In total, 372 patients were referred for FISH testing with VCF/DGS as part of the clinical differential diagnosis. Patient samples were obtained with IRB approval. FISH analysis was performed using either the TUPLE1/ARSA probe set (Vysis, Downer's Grove, IL, USA) or the D22S75/n85a3 probe set (Cytocell, Banbury, UK) according to the manufacturers' instructions. In all, 20 metaphases were scored for the microdeletion by FISH in each patient. In addition, 50 interphase nuclei were scored to look for the additional signal associated with the 22q11.2 microduplication (Figure 1). In a control sample, both the TUPLE1 and D22S75 probes readily identified the microduplication at interphase, but somewhat less reliably at metaphase (Figure 1). The 22q11.2 microduplication control was independently confirmed using array CGH containing the TUPLE1 BAC clone (data not shown).

Figure 1
figure 1

FISH analysis for detection of the 22q11.2 microduplication in a control sample. Metaphase analysis with the (a) TUPLE1 and (b) D22S75 probes. The dup(22) is arrowed and shows a larger hybridization area. Interphase FISH analysis with (c) TUPLE1 and (d) D22S75, clearly showing an additional signal.

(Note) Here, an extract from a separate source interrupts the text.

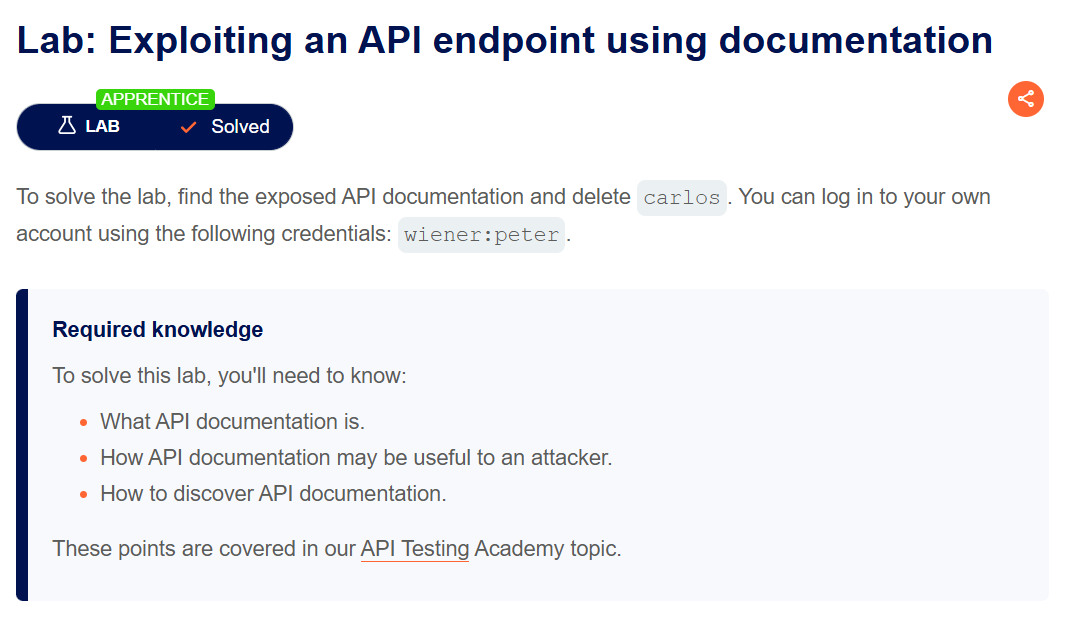This screenshot has height=623, width=1091.
Task: Click the "wiener:peter" credentials code
Action: coord(481,235)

We identified 30 patients (8%) with 22q11.2 deletions by FISH on metaphase chromosomes from the 372 patients referred. No patients were identified with the 22q11.2 microduplication by interphase FISH.

The 22q11.2 deletion associated with VCF/DGS results from recombination at meiosis between flanking low-copy repeat sequences on chromosome 22.6, 7 The population incidence of the 22q11.2 microdeletion is estimated at 1/4000–1/6000.8 Since the microdeletion is the reciprocal product to the microdeletion, there would likely be a similar population incidence (assuming no different selection against it).2 Our data suggest that, in an unselected population of patients referred for VCF/DGS testing, the incidence of the microduplication might be lower than previously reported.2 Our rate of 22q11.2 deletions in this patient population referred for VCF/DGS testing was 8%, compared to 6.1% reported by Ensenauer et al,2 suggesting that these were comparable population samples.

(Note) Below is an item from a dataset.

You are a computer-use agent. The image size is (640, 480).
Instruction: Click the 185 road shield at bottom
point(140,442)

While some reported patients have a phenotype that overlaps VCF/DGS,2, 3, 4 Yobb et al5 reported that the phenotype associated with the 22q11.2 microduplication was extremely diverse. The phenotypic spectrum ranged from individuals who were classified as normal to those with developmental delay and multiple congenital anomalies. Only a few patients were found to have a phenotype overlapping the VCF/DGS phenotype. Interestingly, the incidence of microduplication 22q11.2 in Fragile X negative females was twice that seen in the VCF/DGS group.5 Given this diversity in the phenotype, the lack of 22q11.2 microduplications in our VCF/DGS referral population is not surprising. While there is some overlap in phenotype, the identification of microduplications in the VCF/DGS population2, 3, 4 may have been largely serendipitous, much like the identification of the 22qter deletion syndrome in some patients referred for VCF/DGS.9

Although the incidence of microduplication 22q11.2 might be low in the VCF/DGS population undergoing FISH testing, additional screening of interphase nuclei to look for a duplication would seem reasonable. A systematic evaluation of more diverse patient population, including normal individuals, will better characterize the frequency and phenotype for microduplication 22q11.2 syndrome and define a more appropriate target population for testing.